WHAT IS EXPECTED —
Below are the data; count the lines with the string "will" in them and give that number only.

Collected data entries
- Opening Delimiter -
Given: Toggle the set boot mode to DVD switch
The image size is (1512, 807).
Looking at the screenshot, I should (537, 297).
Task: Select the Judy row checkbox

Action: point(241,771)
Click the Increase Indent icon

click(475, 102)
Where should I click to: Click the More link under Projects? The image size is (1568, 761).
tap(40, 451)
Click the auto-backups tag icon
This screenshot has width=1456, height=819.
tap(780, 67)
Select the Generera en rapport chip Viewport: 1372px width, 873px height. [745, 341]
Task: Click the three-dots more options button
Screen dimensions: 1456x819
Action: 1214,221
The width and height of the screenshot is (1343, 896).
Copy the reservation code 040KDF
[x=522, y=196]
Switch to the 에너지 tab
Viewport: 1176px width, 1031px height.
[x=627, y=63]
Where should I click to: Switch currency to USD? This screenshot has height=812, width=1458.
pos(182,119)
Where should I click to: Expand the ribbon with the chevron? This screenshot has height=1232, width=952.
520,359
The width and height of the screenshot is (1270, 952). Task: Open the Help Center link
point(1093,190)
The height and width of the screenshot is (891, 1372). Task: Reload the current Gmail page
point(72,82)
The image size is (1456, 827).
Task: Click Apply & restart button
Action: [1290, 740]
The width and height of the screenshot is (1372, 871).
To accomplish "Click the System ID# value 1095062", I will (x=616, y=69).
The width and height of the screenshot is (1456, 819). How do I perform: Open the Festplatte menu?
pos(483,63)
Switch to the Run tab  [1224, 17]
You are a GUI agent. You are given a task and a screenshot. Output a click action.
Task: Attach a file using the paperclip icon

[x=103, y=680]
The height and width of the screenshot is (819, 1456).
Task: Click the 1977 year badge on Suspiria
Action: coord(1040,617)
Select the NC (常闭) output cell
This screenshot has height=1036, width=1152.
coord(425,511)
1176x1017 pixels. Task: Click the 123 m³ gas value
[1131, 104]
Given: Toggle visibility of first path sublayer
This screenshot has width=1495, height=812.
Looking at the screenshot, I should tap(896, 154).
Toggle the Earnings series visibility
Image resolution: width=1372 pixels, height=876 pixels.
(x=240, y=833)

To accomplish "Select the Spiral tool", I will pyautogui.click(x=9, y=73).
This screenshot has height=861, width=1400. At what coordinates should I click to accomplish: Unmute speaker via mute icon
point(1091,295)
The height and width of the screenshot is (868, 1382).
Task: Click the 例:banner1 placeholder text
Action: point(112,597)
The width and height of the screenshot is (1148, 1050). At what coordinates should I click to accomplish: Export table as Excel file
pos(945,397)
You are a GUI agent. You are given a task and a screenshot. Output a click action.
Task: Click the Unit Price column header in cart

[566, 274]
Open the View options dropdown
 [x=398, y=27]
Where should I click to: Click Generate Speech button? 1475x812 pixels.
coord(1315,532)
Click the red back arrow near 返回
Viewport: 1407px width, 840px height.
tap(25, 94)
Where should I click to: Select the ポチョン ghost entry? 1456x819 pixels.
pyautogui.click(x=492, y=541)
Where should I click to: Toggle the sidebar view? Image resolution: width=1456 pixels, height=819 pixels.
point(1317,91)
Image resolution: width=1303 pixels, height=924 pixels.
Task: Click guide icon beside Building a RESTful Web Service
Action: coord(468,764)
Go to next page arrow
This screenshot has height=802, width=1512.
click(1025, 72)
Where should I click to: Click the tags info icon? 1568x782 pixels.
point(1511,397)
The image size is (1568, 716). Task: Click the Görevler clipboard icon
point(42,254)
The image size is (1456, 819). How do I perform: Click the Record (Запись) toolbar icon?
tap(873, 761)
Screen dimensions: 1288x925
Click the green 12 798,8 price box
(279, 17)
- Closing Delimiter -
ANSWER —
2